By way of comparison with President Obama’s address, you might want to go on YouTube and check out last year’s commencement address by another young success, Larry Page, co-founder of Google and Michigan engineering alum.
Larry’s not a great speaker, either from a teleprompter or typed notes, but his speech was passion, from the heart, because it was personal. Most speakers, of course, are simply names or large donors, for which this is but an honor.
Some though, such as Page, are personally involved with the institution. Larry spoke about his grandfather who worked the line at the Chevy Plant in Flint, and how his parents met as students at the University of Michigan. He spoke about his dad, and the fight against polio.
All from the heart.
And he spoke about following your dreams. That might be a platitude, but in his case it meant Google, and the need to max out your credit cards in pursuing that dream.
All from the heart.
After the regular graduation ceremony, President Obama as Commander in Chief of the military, swore in the ROTC graduates. That was a beautiful touch to the ceremony. It also could not have occurred at his alma maters, Columbia and Harvard, because they ban ROTC from their campuses. Our great public universities have a better understanding of their role in America.
To me, the only down note on the ceremony was the performance of Michigan’s Governor Jennifer Granholm. She joined herself at the hip with the President. The two words which best describe her talk are “fawning sycophant,” although obsequious, pandering, and kiss ass comes to mind. She desperately wants out of Michigan, having governed over its collapse. She wanted a cabinet position, and will settle for a Supreme Court appointment. Anything to get out of the state!
Nothing about the graduates, and everything about her personal job application.
Michigan deserves better.
Governor Granholm inherited a miserable economy when she became governor.
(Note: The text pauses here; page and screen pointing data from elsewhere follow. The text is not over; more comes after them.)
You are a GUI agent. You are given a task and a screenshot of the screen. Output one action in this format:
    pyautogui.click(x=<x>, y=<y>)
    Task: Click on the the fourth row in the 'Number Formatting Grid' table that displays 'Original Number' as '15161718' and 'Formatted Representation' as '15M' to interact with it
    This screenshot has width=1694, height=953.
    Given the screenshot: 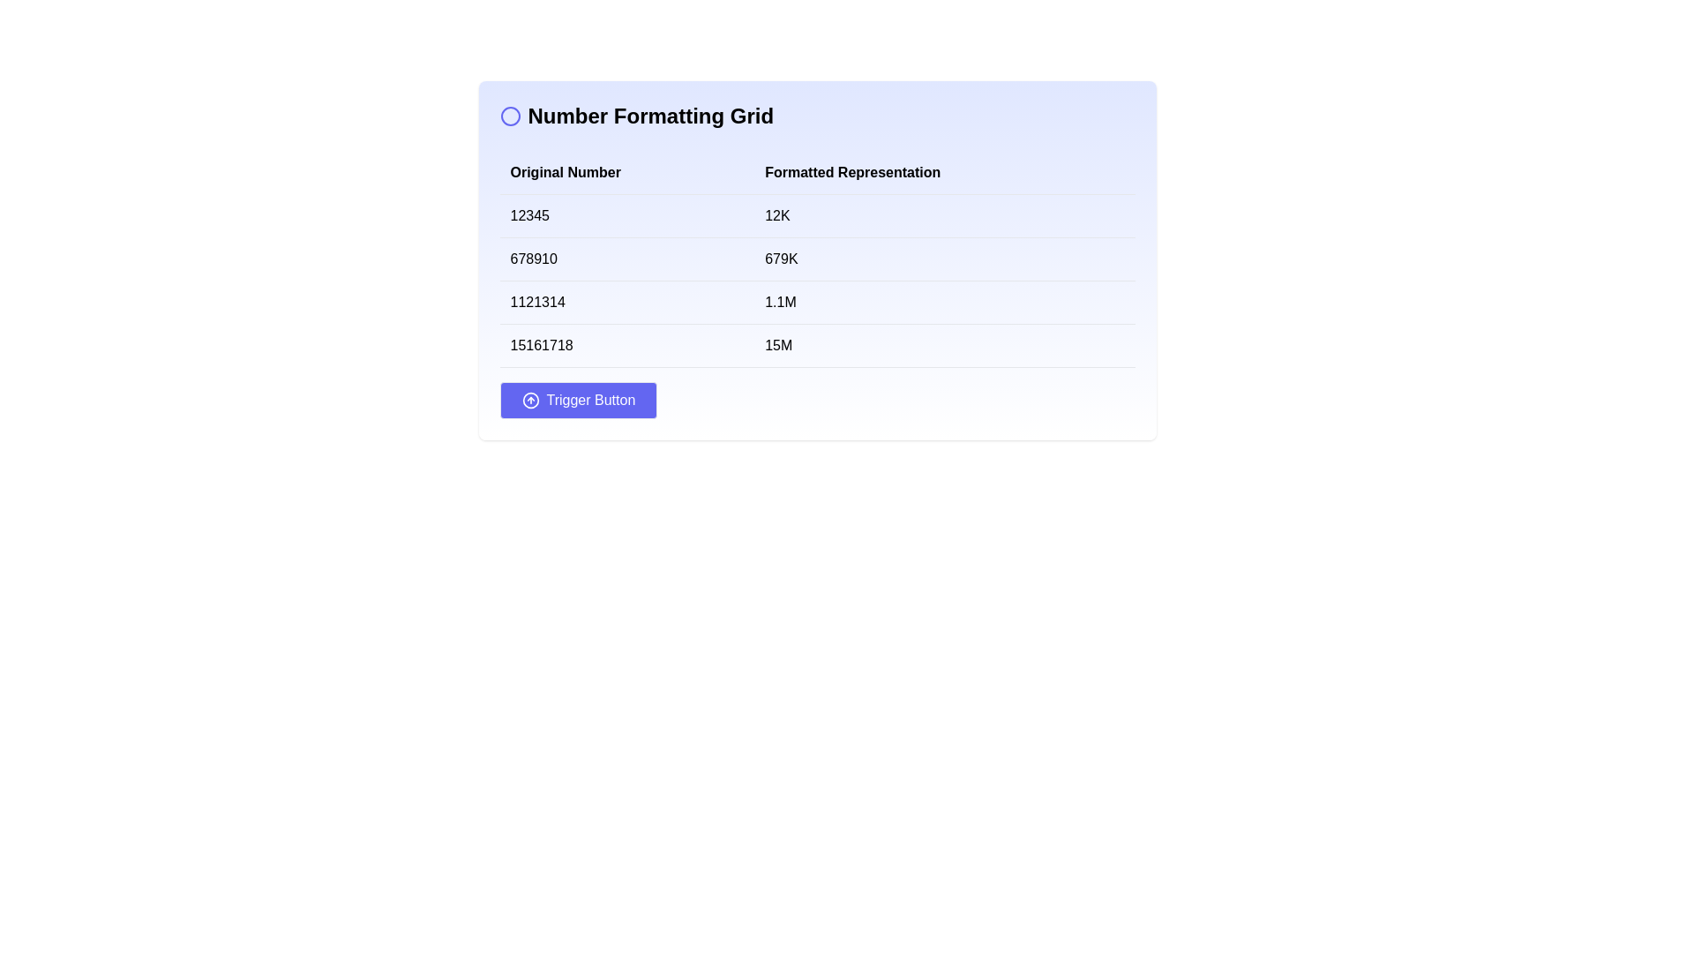 What is the action you would take?
    pyautogui.click(x=816, y=346)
Detroit was collapsing, and while the Michigan economy is not a one trick pony, the fortunes and misfortunes of the auto industry drive the state. The Governor worsened the decline by enacting tax increases that drove entrepreneurs and small business out of the state. She wants even more tax increases, but the Republican Senate won’t give her any more.
But I digress.
President Obama has had a meteoric rise to success. Hubris can attach with such success.
His mentor, Saul Alinsky never taught him one of the fundamental rules of life, one which President Obama will painfully learn if the November elections turn out to be an electoral tragedy for Democrats:
Be nice to those you pass on the way up; you may see them again on the way down.